The new capture infrastructure was designed to allow us to inspect and “freeze” deep levels of WebRender pipeline. It was delivered in a sequence of PRs: #2232, #2305, #2326, and #2332.
Level 1: user input
This level should really be zero, if not for markdown forcing 1-based indexing. Technically, WebRender hasn’t done anything with the data yet at this point, so the user is only themselves to blame :)
WebRender has recording functionality that writes out a continuous stream of commands, conceptually sitting somewhere half-way to the next level. It can be enabled programatically via RendererOptions
, or by enabling ENABLE_WR_RECORDING
environment variable when running Firefox. Recording produces a binary blob, which one can then attempt to replay with our wrench
tool, and even save out the individual frames as YAML/RON/JSON.
The exact experience of using this workflow may vary. I haven’t gotten much luck tracing down graphics issues with help of recording, expressing my frustration in an issue. In particular, the ability to save/load YAML frames is frequently broken because the translation isn’t done through Serde.
Level 2: scenes and resources
This is where capturing starts showing off. User can issue RenderApi::save_capture(path, CaptureBits::SCENE)
call to trigger a dump to disc (at the specified folder path) of all the scene data and resource templates. Serialization of internal structs is done through Serde and uses RON format by default. All the external images and blobs are getting read and dumped to raw files.
This is what the render backend state looks like at this level:
default_device_pixel_ratio: 1,
enable_render_on_scroll: false,
frame_config: (
enable_scrollbars: false,
default_font_render_mode: Subpixel,
debug: false,
dual_source_blending_is_supported: true,
dual_source_blending_is_enabled: true,
),
documents: {
((1), 0): (
window_size: (2560, 1242),
inner_rect: ((0, 0), (2560, 1242)),
layer: 0,
pan: (0, 0),
device_pixel_ratio: 1,
page_zoom_factor: 1,
pinch_zoom_factor: 1,
),
},
resources: (
font_templates: {
((3), 4): Native((
pathname: "/usr/share/fonts/dejavu/DejaVuSans.ttf",
index: 0,
)),
// .. some more ..
},
font_instances: {
((3), 324): (
font_key: ((3), 164),
size: 1800,
color: (r: 0, g: 0, b: 0, a: 255),
bg_color: (r: 0, g: 0, b: 0, a: 0),
render_mode: Alpha,
subpx_dir: Horizontal,
flags: (
bits: 6,
),
platform_options: Some((
lcd_filter: Legacy,
hinting: Light,
)),
variations: [
],
transform: (
scale_x: 1,
skew_x: 0,
skew_y: 0,
scale_y: 1,
),
),
// ... a few hundred more ...

— Problems to solve —
a - List the pull request numbers through which the WebRender capture excerpt says the new capture infrastructure was delivered.
b - Continue the WebRender capture excerpt, starting right after its final line.

— Information provided —
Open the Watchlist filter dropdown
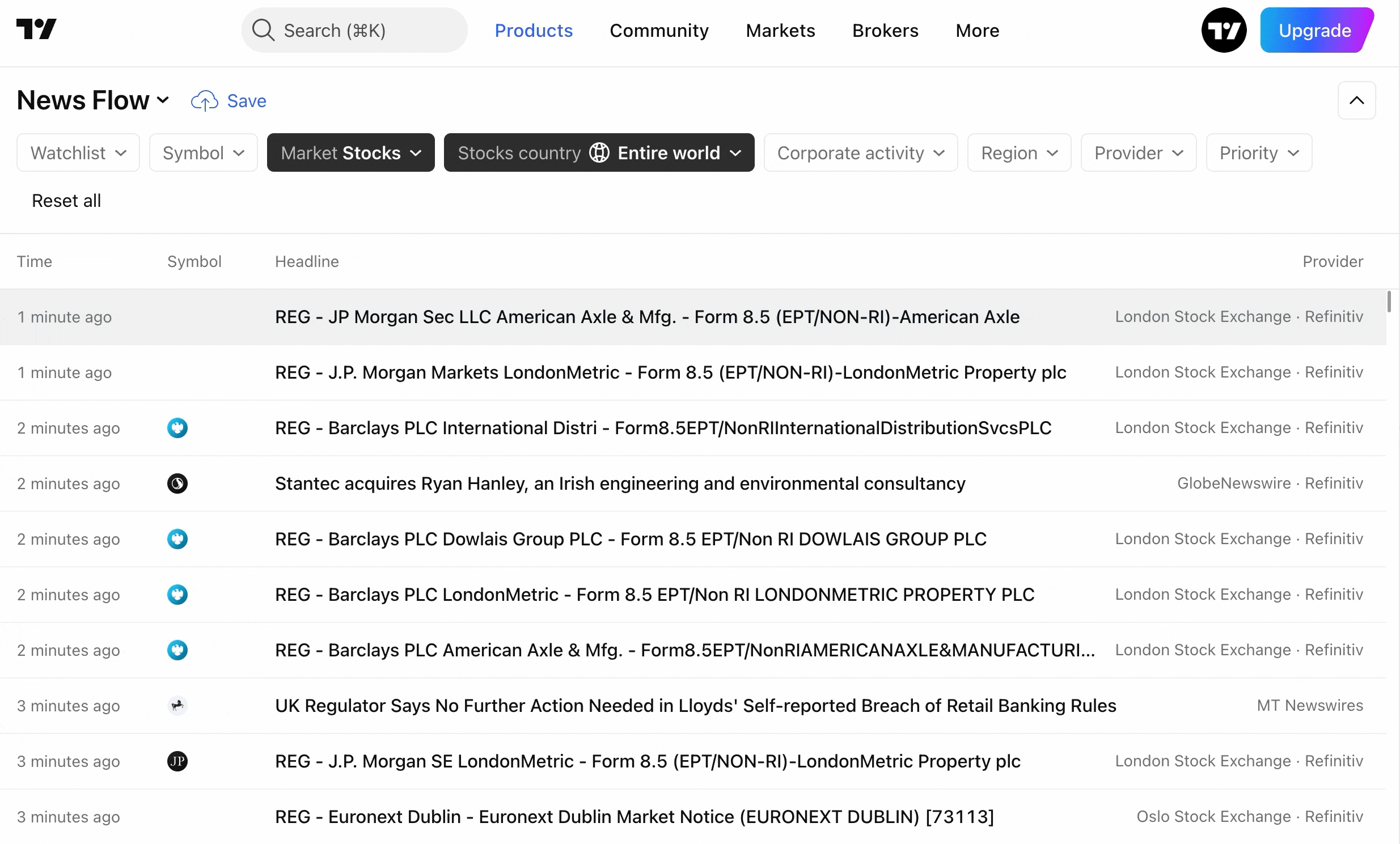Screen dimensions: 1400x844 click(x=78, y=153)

* * *

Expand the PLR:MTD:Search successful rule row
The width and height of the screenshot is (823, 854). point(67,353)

---

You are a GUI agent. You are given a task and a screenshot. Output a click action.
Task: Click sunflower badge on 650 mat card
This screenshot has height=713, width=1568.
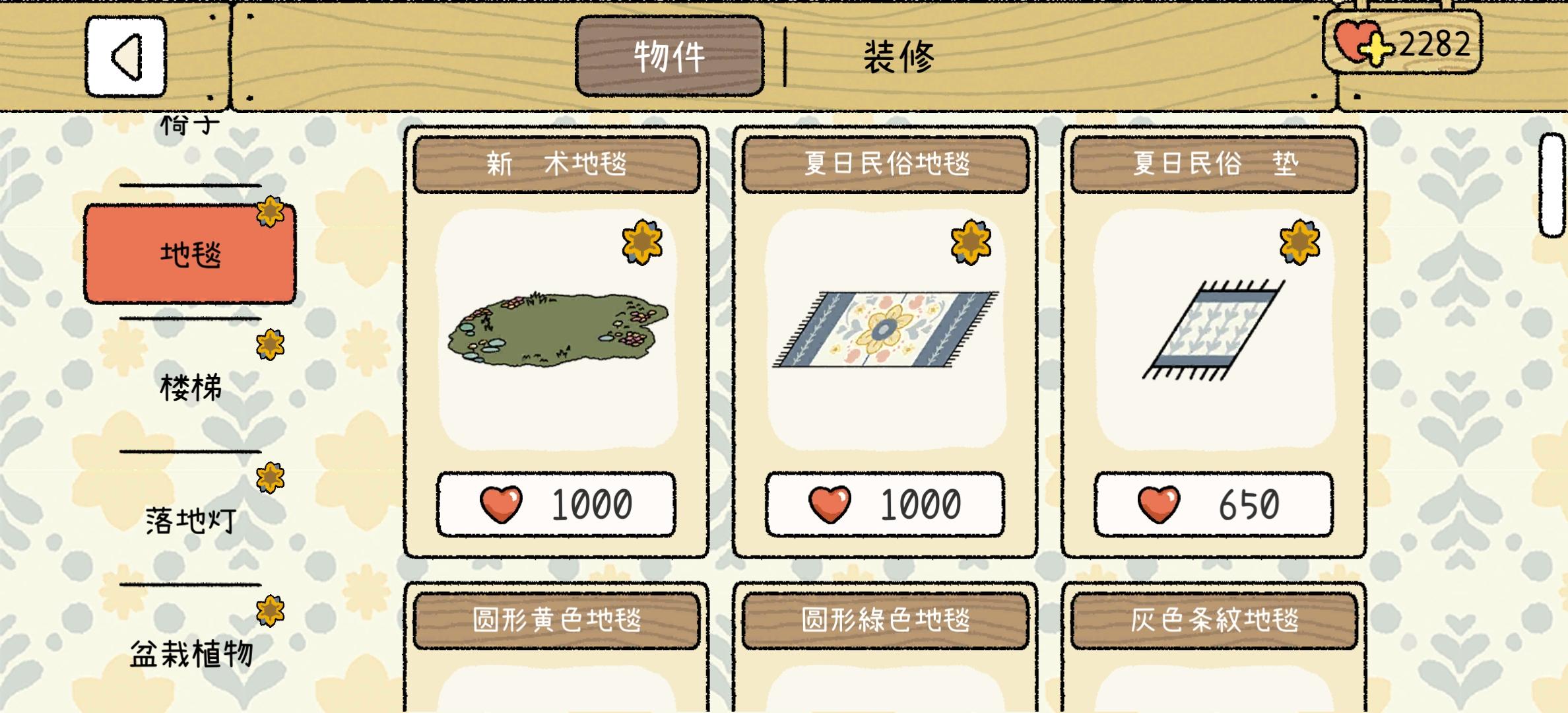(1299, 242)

— Outputs by task —
a - #2232, #2305, #2326, #2332

b -
},
image_templates: {
((3), 254): (
data: "externals/1",
descriptor: (
format: BGRA8,
width: 32,
height: 32,
stride: Some(128),
offset: 0,
is_opaque: false,
),
epoch: (0),
tiling: None,
),
// ... many more ...
},
),
Level 3: render task tree and gpu cache
This level is where things can go wrong, and these are most difficult to track down, especially when external blobs and textures are involved. Structures here are most diverse and complex, making the RON dumps less readable to human eyes. For example, here is what a batch looks like:
key: (
kind: Transformable(AxisAligned, BorderCorner),
blend_mode: PremultipliedAlpha,
textures: (
colors: (Invalid, Invalid, Invalid),
),
),
instances: [
(
data: (39168, 7, 2147483647, 1704039, 243, 0, 0, 0),
),
(
data: (39168, 7, 2147483647, 1704039, 243, 1, 0, 0),
),
],
item_rects: [
((0, 148), (2536, 558)),
],
In order to trigger this sort of capture, user needs to include CaptureBits::FRAME
flag (or just use all()
) in the save_capture
call. It takes longer because all the GPU side caches and targets need to be read back to main memory for saving.
Capturing logic is very careful about preserving the semantics of items. External texture contents, for example, are loaded into textures and still provided as external entities, even though the old owner is not a part of the capure. Capturing logic becomes the new owner by installing its own handlers for output frames and external images.
Level 4: draw calls and pixels
This level is where we are no longer principally different from any other graphics application/game. WebRender issues a number of OpenGL API instructions for resource updates and draw calls, expecting them to show up on screen. We also provide debug markers and events alongside the actual workload in order to easy navigation of captured content. Several tools exist to intercept these calls and markers.
apitrace
is a simple program that records the stream of GL commands from the application start. It is somewhat similar to WebRender’s recording ability, just on a different level. Whenever we look up the state on a replay, apitrace
goes from zero to the required draw call by re-issuing all the commands, which can take long time.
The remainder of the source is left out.